Inn bets its reputation on Southern hospitality
Published 12:00 pm Friday, December 24, 2021
A hometown inn is celebrating a decade in business.
A business can become a fixture in a town’s downtown for a myriad of reasons. Maybe its long existence created a narrative that keeps it on the locals’ radar. On the other hand, a famous (or infamous) history can long be told again and again until the story is taller than any other tale. And maybe, just maybe, the reason a business flourishes is because of what it tries to be, and then becomes just that.
That’s the story of The Inn on Whitworth in Brookhaven.
John Lynch and Jeff Doremus became interested in the building at 210 S. Whitworth Ave. that had housed Pat Hennington’s Progressive Men’s clothes store for, well, “forever.” They bought the building with the intention to one day make it an inn.
Why an inn? It’s quite simple — Lynch and his wife liked to go traveling around, looking for interesting places to stay. One trip brought them to a charming inn in Ripley, Mississippi. So charmed was John that he though he’d like to do the same thing one day — own an inn.

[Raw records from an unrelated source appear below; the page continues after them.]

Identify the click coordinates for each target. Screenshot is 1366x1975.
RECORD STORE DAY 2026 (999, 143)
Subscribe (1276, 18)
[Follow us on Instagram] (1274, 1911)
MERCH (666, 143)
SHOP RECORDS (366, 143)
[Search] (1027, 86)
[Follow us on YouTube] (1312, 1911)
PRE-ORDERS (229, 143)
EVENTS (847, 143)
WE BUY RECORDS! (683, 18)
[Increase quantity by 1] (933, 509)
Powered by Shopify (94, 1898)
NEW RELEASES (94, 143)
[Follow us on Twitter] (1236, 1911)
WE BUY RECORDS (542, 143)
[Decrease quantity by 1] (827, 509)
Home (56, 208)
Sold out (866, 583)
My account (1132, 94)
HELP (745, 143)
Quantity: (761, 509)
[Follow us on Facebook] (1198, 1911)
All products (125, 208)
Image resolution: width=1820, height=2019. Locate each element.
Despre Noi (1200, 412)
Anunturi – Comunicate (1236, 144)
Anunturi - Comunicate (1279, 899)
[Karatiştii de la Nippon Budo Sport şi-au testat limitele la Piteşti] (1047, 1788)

But before that could happen, renovations were needed. Lynch had bought a building before that he renovated into his offices and then sold when some people saw the place and wanted it for themselves. So Lynch knew he could renovate again — he seemed to have a knack for it.
Renovations began in April 2011 and lasted eight months, the inn’s website states. “With Mathis Construction as the general contractor, local doctor and artist Kim Sessums as the design consultant, and a group of five local businessmen as investors, a vision for The Inn on Whitworth was created and brought to life.”
Central Baptist Church moved into the space as a rental while its new church was being built near KDMC. All the while, Lynch and his partners worked together to get the place up to par. Sessums designed the interior of the inn, now called the Inn on Whitworth, and another artist, Ed Williford, has his work displayed there as well.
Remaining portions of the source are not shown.